Takeoff accidents present a challenge for avionics manufacturers: how to provide a reliable takeoff performance monitor that can identify a problem in time to abort a takeoff safely—and avoid nuisance alerts that could risk unnecessary high-speed rejected takeoffs? Aerospace giant Honeywell is taking aim at the problem with an energy display designed to give pilots a look at key takeoff performance metrics, and provide both visual and aural warnings if a takeoff should be aborted.

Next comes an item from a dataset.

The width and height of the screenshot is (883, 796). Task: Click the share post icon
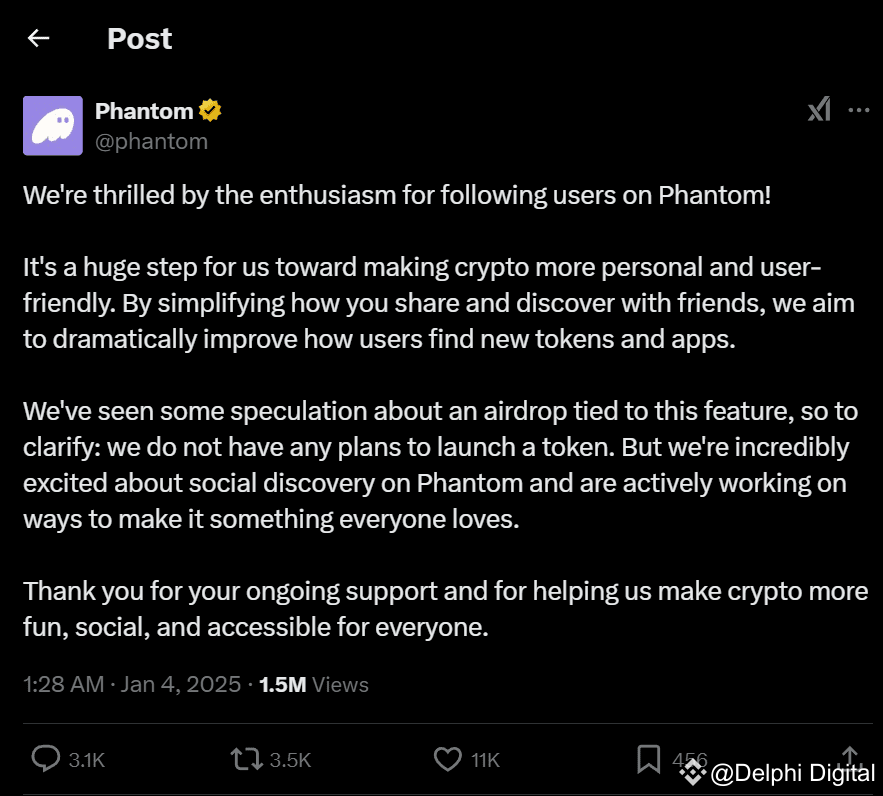tap(851, 757)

The technology builds on Honeywell’s SmartRunway/Enhanced Ground Proximity Warning system, which alerts for conditions such as flaps not configured for takeoff. It also has alerts for insufficient runway, but they do not take into account aircraft weight or runway conditions, which can have a significant effect on the performance of larger aircraft. By comparing predicted and actual acceleration, Honeywell’s new software can alert the flight crew to insufficient takeoff performance in more scenarios—even if performance calculations are based on incorrect data.
A prototype display marks the runway with overlapping brown and blue bars, a concept first developed by the Dutch National Aerospace Laboratory in 1992. The brown “can-stop bars” are where the system predicts a rejected takeoff can be performed, as long as it is before the aircraft reaches V1. (The projected V1 point is marked with a triangle.) Overlapping the brown bars are the blue “can-go bars;” the aircraft must rotate within the span of the blue bars to ensure a safe takeoff. Another display marks the acceleration on a band of yellow and green.
Honeywell’s Steve Johnson set up for takeoff on Runway 31L in Palm Springs, California, in the simulator. He advanced the throttle to a setting too low for the weight of the aircraft and started the takeoff roll. At 80 knots, a yellow box framed the runway and “ACCEL LOW” appeared at the top of the screen.
Johnson cut the throttle and braked in the runway remaining. The alert triggers at 80 knots, a relatively low speed, to give pilots time to abort a takeoff safely and avoid high-speed rejected takeoffs.
The technology is expected to be unveiled in three to five years. Honeywell hopes it will whittle away at the takeoff accident rate by breaking one more link in potential accident chains.